La réaction RWGS se situe au stade du prototype. En effet, en raison de considérations économiques et techniques, elle n'est pas actuellement mise en oeuvre à l'échelle industrielle124(*). Le procédé s'effectue à haute température en présence d'un catalyseur. En août 2023, Axens, Paul Wurth et IFP Énergies nouvelles ont signé un accord de développement pour optimiser le procédé permettant de mettre en oeuvre la réaction RWGS et son intégration dans des projets de production de carburants de synthèse.

L'amélioration du rendement de la voie PtL repose sur une maîtrise de l'électrolyse haute température, développée en France par la société Genvia issue du CEA, et la réutilisation de la chaleur produite par la réaction de Fischer-Tropsch pour l'électrolyse et la capture du CO2. Ceci suppose une intégration poussée des différentes briques technologiques sur le site de production. D'après l'Académie des technologies, une fois le procédé optimisé, son rendement global, défini comme le rapport entre la valeur énergétique du carburant d'aviation durable et l'énergie électrique utilisée pour le produire, pourrait atteindre 55 % à 60 %.

Daniel Iracane a également indiqué que la production d'un million de tonnes d'e-carburant nécessite 22 térawattheures d'électricité, dont 19 térawattheures pour la seule production d'hydrogène décarboné, alors qu'environ 20 térawattheures d'électricité devraient être disponibles en France à l'horizon 2035 pour cette application.

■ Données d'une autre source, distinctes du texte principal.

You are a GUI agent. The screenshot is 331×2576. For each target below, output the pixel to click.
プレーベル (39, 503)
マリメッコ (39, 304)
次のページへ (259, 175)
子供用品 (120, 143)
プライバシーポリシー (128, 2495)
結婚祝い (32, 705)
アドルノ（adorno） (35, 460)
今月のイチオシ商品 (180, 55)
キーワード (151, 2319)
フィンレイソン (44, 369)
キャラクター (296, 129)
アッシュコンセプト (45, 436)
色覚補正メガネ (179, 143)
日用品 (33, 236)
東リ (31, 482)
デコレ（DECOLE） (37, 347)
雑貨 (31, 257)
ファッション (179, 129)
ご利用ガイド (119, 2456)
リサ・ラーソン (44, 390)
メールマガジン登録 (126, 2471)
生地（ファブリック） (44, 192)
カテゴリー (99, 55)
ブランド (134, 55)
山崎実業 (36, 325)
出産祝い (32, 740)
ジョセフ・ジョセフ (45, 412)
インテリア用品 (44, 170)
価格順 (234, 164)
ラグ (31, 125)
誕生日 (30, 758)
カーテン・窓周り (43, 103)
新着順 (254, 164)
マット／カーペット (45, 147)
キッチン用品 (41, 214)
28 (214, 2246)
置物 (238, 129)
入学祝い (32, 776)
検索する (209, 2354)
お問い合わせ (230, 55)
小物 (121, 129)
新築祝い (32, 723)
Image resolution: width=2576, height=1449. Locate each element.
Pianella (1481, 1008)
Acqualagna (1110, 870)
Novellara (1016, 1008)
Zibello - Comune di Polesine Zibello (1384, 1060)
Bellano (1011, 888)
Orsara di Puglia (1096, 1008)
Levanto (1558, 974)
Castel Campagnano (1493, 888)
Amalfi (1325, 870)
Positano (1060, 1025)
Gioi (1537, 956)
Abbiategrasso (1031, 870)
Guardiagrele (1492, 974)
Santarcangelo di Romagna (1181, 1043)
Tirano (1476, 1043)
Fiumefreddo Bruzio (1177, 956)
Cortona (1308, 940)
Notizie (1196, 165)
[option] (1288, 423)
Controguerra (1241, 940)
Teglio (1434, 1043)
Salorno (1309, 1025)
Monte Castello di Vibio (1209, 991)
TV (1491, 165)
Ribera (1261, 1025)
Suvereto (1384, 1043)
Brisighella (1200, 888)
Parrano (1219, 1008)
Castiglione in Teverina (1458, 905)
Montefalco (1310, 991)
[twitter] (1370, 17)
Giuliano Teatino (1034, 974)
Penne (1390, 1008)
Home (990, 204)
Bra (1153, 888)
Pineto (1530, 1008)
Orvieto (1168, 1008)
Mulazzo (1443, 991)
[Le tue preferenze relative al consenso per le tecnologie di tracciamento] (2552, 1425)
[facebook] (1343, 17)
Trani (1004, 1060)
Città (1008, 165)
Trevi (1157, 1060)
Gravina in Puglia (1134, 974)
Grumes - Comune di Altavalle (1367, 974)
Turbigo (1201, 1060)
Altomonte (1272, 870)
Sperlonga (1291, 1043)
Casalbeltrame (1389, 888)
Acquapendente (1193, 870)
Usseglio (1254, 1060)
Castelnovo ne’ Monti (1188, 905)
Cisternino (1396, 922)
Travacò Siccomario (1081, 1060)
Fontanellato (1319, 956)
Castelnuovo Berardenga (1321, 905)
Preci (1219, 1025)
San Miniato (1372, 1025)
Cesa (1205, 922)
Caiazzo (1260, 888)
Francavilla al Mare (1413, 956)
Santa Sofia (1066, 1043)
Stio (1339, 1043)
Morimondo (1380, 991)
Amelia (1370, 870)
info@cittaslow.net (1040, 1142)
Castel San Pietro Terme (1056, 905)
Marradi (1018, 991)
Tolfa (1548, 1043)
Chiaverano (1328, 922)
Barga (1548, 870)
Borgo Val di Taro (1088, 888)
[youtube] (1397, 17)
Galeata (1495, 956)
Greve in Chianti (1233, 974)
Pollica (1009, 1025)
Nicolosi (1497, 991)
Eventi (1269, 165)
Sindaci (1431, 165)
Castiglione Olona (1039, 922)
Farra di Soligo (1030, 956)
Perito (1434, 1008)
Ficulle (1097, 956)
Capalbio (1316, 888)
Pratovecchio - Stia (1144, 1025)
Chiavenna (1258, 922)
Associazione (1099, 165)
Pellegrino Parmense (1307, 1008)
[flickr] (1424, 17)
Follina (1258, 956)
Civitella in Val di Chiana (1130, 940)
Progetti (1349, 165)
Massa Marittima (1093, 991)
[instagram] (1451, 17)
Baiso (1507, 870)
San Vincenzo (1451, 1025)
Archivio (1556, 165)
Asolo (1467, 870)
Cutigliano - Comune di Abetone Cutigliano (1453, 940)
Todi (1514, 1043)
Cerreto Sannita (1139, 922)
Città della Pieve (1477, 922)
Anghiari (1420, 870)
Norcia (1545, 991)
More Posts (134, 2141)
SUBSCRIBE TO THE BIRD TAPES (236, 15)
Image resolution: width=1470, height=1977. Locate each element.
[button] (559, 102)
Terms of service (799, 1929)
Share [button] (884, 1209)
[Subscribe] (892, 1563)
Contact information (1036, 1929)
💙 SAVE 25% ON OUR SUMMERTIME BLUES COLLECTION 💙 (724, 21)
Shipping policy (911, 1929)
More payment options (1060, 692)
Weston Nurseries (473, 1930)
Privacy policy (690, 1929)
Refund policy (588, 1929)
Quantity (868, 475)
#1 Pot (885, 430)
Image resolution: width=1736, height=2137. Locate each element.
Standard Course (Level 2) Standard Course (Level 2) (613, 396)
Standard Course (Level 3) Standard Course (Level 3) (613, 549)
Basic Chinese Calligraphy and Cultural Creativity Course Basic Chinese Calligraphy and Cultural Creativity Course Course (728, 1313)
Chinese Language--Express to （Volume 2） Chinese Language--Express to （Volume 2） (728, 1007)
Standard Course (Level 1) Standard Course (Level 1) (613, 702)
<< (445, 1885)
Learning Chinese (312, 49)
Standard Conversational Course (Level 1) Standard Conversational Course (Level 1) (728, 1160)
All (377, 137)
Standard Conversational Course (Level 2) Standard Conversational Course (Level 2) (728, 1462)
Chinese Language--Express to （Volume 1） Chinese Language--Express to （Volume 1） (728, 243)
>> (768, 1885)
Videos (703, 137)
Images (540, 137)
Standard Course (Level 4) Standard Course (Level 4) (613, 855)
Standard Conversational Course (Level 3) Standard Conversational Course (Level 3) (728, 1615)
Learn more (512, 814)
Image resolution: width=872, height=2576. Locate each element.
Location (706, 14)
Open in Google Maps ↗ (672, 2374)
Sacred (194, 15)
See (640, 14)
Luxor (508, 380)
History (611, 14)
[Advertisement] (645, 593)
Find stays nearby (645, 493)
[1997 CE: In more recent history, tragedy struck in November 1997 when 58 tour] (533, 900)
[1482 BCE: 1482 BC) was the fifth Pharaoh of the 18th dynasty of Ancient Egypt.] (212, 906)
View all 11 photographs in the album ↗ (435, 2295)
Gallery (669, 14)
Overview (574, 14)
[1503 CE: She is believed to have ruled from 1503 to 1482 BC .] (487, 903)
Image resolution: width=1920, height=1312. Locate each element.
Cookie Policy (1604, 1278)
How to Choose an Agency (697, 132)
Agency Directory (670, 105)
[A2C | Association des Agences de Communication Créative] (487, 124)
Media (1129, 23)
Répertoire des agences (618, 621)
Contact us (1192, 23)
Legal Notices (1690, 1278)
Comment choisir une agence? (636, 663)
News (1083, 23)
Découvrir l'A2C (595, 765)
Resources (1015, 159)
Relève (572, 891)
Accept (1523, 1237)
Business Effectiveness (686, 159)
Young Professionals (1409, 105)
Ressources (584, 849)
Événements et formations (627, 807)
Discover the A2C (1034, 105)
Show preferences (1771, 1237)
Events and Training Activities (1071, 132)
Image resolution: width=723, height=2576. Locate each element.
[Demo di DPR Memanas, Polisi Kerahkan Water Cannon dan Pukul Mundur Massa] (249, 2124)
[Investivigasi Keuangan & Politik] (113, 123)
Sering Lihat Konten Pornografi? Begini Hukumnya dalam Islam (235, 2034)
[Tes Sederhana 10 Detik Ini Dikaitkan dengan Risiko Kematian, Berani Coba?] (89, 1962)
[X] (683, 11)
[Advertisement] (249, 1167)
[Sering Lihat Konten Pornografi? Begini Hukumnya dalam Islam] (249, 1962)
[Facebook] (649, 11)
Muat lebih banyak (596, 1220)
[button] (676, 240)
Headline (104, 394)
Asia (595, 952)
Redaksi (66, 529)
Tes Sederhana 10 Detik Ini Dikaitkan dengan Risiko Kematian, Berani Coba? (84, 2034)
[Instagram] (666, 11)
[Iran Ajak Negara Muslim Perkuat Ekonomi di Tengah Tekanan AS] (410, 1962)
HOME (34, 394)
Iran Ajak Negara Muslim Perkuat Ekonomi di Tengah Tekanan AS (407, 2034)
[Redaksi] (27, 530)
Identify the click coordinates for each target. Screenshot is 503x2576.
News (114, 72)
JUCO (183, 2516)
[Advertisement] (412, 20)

Le potentiel de décarbonation de la voie PtL est fortement lié à l'intensité carbone du mix électrique utilisé. Ainsi, d'après une estimation de l'ICCT (International Council on Clean Transportation), un e-carburant produit à partir du mix électrique moyen européen émettrait plus de CO2 que le kérosène. En 2021, l'empreinte carbone du mix électrique moyen européen s'établissait à 264 gCO2/kWh125(*).

Daniel Iracane a souligné qu'un e-carburant produit à partir d'un mix électrique dont l'empreinte carbone est de 20 gCO2eq/kWh permet de diviser par 10 les émissions par rapport au kérosène, alors qu'avec un mix électrique dont l'empreinte est de 180 gCO2eq/kWh les émissions du e-carburant et du kérosène sont équivalentes.

De ce fait, en dehors de la France, seuls quelques autres pays européens disposent d'une électricité suffisamment décarbonée pour produire utilement des e-carburants : l'Islande, la Norvège et la Suède.


* 119 Electrolyse de l'eau : 2 H2O liq ? 2 H2 gaz + O2 gaz.

* 120 Selon l'Académie des Technologies, sur 37 TWh d'électricité requis pour produire 1 Mt d'e-carburant, 31 TWh sont consommés par l'électrolyseur.

* 121 Pour produire un kilogramme de H2 par électrolyse, il faut 55 kWh d'électricité, et ce kilogramme de H2 représente 33,3 kWh d'électricité.

* 122 Sociétés Carbon Engineering et ClimeWorks.

* 123 WGSR (Watergas Shift Reaction) : CO2 + H2 ? CO + H2O.

* 124 S. Adelung et al., Impact of the reverse water-gas shift operating conditions on the Power-to-Liquid fuel production cost, Fuel, Volume 317,2022.

* 125 Chiffres clés du climat France, Europe et Monde - Edition 2023, Ministère de la Transition énergétique.